Las principales entidades que representan a clínicas, sanatorios y prestadores de salud del país expresaron su profunda preocupación por la situación económica que atraviesa el sector y advirtieron que, de no adoptarse medidas urgentes, podrían verse comprometidas las prestaciones médicas para millones de jubilados y pensionados afiliados al PAMI.
A través de un comunicado conjunto, organizaciones como FECLIBA, ADECRA, CAPRESS, ACAMI, Salud Federal y CONFECLISA alertaron sobre el creciente deterioro del financiamiento del sistema prestador y señalaron que la brecha entre los costos reales de funcionamiento y los valores que reciben por sus servicios alcanza actualmente el 102%.
Según explicaron, los incrementos anunciados por el PAMI para los meses de junio y julio de 2026 serán de apenas un 1,9% mensual, porcentajes que consideran insuficientes para revertir la crítica situación económica que enfrentan las instituciones. Además, remarcaron que esos ajustes recién se verán reflejados en las liquidaciones de agosto y septiembre, lo que profundiza aún más el desfasaje financiero.
“Las medidas anunciadas hasta el momento resultan insuficientes para revertir la situación que atraviesa el sistema prestador”, señalaron las entidades en el documento, donde también denunciaron la aplicación de débitos que consideran injustificados y que afectan aún más la sustentabilidad de clínicas y sanatorios.
Las organizaciones indicaron que durante las reuniones mantenidas con autoridades del organismo nacional se reconoció la problemática planteada por los prestadores. Sin embargo, sostienen que las respuestas ofrecidas hasta el momento no alcanzan para garantizar la continuidad y el normal funcionamiento de los servicios.
En ese marco, recordaron que el subsector privado cumple un rol estratégico dentro del sistema sanitario argentino, concentrando más de la mitad de las camas de internación disponibles en el país. Por ello, advirtieron que cualquier dificultad en la operatividad de clínicas, sanatorios y centros de salud privados podría tener un impacto directo en la atención sanitaria de la población.
Frente a este escenario, los prestadores reclamaron la implementación inmediata de un esquema de actualización de aranceles acorde a los costos reales del sector, una revisión integral de los mecanismos de contratación y financiamiento, mayor transparencia en la aplicación de débitos y la construcción de un modelo prestacional más simple, eficiente y sostenible.

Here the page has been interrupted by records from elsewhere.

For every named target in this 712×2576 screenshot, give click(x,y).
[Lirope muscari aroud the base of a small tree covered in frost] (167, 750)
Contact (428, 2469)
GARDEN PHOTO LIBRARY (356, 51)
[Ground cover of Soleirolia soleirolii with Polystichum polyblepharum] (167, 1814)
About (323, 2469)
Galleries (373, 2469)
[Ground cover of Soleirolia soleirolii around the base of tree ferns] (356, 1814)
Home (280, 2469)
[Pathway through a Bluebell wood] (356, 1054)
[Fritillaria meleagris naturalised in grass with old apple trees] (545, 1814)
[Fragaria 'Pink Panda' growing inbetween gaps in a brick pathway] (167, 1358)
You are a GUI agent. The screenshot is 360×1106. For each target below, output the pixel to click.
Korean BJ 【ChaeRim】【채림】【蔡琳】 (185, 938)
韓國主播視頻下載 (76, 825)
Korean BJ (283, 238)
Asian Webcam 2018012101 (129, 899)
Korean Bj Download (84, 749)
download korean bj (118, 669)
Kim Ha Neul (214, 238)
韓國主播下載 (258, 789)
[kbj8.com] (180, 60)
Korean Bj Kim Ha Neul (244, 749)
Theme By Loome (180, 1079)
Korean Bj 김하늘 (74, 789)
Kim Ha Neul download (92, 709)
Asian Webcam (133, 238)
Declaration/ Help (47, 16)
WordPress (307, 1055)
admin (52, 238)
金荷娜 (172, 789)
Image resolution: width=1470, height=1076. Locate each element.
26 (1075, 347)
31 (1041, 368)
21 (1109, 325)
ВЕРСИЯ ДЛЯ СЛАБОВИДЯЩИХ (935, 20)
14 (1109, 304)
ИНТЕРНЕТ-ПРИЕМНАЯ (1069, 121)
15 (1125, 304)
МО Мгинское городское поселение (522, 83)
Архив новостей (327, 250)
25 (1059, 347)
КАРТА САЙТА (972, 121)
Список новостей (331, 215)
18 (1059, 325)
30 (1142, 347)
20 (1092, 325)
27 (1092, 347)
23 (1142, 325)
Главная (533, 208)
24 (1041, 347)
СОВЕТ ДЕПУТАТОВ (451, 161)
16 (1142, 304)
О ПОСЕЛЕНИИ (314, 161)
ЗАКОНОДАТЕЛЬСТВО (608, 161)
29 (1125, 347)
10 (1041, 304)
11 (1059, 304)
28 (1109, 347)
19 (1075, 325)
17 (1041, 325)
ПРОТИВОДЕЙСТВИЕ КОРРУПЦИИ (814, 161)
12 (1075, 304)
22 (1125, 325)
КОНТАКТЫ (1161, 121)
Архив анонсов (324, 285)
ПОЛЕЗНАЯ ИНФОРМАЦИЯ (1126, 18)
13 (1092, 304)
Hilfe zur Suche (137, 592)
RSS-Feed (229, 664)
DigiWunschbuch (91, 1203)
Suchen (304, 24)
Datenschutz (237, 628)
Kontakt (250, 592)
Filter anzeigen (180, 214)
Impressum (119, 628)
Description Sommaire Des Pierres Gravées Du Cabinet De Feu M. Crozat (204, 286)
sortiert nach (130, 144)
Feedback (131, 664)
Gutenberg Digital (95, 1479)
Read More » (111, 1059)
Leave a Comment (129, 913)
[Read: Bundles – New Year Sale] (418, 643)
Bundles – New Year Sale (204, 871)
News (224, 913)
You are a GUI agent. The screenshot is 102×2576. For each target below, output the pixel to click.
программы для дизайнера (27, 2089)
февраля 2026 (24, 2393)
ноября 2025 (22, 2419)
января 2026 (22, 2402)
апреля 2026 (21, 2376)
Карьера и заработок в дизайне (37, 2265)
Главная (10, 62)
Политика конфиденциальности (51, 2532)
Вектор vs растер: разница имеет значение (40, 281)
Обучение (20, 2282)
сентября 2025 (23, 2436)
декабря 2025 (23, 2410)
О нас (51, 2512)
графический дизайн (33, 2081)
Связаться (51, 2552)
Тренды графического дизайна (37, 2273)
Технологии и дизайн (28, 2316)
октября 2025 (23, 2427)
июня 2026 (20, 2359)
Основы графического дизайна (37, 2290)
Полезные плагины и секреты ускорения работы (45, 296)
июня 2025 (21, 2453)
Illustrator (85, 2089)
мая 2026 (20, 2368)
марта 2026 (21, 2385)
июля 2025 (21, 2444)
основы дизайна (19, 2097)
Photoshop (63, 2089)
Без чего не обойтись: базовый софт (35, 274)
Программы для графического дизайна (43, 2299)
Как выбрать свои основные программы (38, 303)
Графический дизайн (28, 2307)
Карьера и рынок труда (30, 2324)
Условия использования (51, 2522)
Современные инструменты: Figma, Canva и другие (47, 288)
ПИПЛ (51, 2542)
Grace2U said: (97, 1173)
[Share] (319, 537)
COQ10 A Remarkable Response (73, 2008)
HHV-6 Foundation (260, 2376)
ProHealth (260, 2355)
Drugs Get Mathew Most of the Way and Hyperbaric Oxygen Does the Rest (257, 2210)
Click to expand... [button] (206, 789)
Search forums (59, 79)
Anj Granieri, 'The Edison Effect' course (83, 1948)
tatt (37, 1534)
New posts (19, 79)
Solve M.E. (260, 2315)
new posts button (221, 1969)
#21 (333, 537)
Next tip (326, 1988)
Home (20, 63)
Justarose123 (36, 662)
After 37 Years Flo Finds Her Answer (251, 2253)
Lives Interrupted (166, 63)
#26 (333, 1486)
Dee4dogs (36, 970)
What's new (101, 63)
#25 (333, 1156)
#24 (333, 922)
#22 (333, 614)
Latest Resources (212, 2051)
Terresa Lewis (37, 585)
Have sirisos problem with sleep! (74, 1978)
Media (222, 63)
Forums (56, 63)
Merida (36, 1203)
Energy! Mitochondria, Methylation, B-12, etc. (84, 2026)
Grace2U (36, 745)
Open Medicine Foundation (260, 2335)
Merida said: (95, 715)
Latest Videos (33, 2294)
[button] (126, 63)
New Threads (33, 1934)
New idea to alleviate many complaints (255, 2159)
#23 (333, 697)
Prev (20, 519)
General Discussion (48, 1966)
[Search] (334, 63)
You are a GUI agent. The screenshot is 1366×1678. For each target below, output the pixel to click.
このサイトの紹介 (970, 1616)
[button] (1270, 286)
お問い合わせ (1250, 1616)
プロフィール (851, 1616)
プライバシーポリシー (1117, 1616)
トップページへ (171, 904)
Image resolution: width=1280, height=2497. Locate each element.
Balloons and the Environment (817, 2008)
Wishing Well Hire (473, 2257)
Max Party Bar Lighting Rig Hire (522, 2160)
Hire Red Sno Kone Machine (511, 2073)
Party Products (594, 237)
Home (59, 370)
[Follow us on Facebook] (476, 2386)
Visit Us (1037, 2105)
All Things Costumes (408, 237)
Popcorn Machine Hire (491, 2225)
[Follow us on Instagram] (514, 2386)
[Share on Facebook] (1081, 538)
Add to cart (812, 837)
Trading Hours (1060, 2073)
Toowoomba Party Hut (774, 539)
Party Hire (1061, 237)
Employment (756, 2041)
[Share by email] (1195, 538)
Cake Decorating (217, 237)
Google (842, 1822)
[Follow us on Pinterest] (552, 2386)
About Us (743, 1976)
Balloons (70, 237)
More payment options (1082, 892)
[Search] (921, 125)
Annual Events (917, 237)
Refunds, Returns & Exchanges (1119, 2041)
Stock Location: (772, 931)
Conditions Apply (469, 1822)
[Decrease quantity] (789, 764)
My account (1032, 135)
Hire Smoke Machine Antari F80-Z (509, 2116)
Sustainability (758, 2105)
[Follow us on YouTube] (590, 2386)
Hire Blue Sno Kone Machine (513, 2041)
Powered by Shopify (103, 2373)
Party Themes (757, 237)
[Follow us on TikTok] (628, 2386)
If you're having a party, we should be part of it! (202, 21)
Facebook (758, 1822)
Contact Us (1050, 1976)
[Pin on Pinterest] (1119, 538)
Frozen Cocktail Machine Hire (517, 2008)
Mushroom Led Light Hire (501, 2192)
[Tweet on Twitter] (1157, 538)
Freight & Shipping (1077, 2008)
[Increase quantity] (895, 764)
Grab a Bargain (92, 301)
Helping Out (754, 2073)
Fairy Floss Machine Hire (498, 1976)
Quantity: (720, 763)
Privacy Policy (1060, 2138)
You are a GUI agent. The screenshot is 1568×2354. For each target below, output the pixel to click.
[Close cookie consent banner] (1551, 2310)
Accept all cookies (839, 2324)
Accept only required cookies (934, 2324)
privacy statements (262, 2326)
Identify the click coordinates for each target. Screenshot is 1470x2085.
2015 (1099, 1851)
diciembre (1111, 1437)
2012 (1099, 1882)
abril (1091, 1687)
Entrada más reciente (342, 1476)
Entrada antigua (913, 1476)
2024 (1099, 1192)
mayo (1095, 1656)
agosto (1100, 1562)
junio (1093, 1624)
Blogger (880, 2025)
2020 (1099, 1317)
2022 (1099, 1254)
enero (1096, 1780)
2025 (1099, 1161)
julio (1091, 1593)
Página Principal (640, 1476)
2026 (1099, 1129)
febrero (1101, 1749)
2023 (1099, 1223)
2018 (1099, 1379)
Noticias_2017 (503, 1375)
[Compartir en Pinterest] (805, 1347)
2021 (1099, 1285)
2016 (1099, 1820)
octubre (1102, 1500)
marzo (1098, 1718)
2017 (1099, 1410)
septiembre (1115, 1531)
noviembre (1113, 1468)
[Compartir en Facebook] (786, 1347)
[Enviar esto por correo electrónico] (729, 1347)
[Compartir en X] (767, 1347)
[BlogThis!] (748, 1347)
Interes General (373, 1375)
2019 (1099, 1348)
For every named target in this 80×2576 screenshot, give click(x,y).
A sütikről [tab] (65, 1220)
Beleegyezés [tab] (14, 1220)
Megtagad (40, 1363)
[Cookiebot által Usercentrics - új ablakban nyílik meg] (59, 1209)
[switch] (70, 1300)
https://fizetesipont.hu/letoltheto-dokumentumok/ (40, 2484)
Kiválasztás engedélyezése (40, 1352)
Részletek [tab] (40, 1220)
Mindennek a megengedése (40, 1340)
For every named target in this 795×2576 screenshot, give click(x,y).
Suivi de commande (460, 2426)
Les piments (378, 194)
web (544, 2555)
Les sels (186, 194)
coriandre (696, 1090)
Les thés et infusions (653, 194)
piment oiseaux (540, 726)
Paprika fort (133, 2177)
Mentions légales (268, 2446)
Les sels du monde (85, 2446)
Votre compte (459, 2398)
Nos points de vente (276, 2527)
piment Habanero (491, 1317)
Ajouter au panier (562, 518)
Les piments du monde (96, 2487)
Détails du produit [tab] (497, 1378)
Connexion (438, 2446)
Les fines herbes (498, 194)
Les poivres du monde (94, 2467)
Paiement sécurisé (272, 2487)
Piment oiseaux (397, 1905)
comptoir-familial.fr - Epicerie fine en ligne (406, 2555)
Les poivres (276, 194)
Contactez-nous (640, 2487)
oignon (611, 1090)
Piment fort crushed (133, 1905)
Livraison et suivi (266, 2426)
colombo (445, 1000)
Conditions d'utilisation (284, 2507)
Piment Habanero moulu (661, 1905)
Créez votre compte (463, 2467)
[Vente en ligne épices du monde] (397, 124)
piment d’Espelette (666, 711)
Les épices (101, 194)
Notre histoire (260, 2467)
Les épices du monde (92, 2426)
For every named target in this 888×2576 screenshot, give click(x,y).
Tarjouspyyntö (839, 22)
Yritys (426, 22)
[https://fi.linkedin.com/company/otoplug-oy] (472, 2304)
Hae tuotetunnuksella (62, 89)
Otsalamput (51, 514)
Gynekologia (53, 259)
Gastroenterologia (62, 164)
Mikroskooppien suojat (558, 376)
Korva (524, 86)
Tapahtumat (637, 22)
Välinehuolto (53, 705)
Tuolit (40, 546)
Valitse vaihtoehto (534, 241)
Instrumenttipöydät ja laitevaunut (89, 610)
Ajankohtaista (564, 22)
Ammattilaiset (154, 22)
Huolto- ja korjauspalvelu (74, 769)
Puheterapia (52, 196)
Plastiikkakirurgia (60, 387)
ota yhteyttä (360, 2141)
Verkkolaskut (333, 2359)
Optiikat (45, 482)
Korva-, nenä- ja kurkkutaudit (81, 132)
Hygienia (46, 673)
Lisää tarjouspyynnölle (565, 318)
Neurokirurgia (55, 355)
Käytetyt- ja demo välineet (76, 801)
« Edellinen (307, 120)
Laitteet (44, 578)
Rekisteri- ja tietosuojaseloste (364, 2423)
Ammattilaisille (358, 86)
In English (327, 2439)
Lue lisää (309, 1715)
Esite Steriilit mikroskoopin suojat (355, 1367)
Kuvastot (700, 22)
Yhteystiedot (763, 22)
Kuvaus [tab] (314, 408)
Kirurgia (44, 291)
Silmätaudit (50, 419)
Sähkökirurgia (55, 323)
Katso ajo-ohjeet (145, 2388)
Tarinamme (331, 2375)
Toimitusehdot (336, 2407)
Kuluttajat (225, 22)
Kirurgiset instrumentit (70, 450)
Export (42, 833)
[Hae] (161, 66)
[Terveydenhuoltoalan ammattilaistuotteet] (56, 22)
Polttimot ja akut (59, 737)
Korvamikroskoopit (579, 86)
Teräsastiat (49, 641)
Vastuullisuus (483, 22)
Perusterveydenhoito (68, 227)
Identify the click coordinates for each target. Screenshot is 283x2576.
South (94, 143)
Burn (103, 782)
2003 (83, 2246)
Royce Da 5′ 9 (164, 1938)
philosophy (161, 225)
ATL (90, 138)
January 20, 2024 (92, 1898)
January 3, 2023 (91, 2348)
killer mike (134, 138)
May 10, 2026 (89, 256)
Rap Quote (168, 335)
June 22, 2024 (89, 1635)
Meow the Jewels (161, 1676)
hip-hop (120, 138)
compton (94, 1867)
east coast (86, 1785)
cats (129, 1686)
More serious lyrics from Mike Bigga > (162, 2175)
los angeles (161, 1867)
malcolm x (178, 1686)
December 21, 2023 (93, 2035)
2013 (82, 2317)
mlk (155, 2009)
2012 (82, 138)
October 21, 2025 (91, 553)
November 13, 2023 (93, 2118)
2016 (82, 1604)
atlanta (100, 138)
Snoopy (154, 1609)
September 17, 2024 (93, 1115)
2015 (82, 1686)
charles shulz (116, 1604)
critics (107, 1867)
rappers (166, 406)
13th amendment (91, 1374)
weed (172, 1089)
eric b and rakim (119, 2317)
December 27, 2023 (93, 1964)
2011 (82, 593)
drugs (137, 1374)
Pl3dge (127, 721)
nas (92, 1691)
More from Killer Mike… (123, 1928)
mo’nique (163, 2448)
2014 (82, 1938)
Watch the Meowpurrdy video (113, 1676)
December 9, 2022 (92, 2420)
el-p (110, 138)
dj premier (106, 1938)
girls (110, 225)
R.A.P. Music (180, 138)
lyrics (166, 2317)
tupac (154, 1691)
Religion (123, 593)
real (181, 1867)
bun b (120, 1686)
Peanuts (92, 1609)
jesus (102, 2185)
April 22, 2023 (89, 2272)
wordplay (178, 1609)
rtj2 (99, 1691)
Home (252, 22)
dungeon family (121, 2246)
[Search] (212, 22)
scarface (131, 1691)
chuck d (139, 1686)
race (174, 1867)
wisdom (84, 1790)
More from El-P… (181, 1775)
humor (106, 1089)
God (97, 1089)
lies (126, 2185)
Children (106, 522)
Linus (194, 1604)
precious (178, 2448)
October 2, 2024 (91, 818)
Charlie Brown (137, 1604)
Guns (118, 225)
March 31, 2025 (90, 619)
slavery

A pesar de la gravedad de la situación, las entidades ratificaron su voluntad de diálogo con las autoridades nacionales y remarcaron que el objetivo principal continúa siendo garantizar la calidad y continuidad de la atención para los beneficiarios del PAMI.
“La salud de millones de jubilados y pensionados requiere soluciones urgentes, previsibles y sostenibles que permitan preservar la calidad y continuidad de la atención en todo el país”, concluye el comunicado.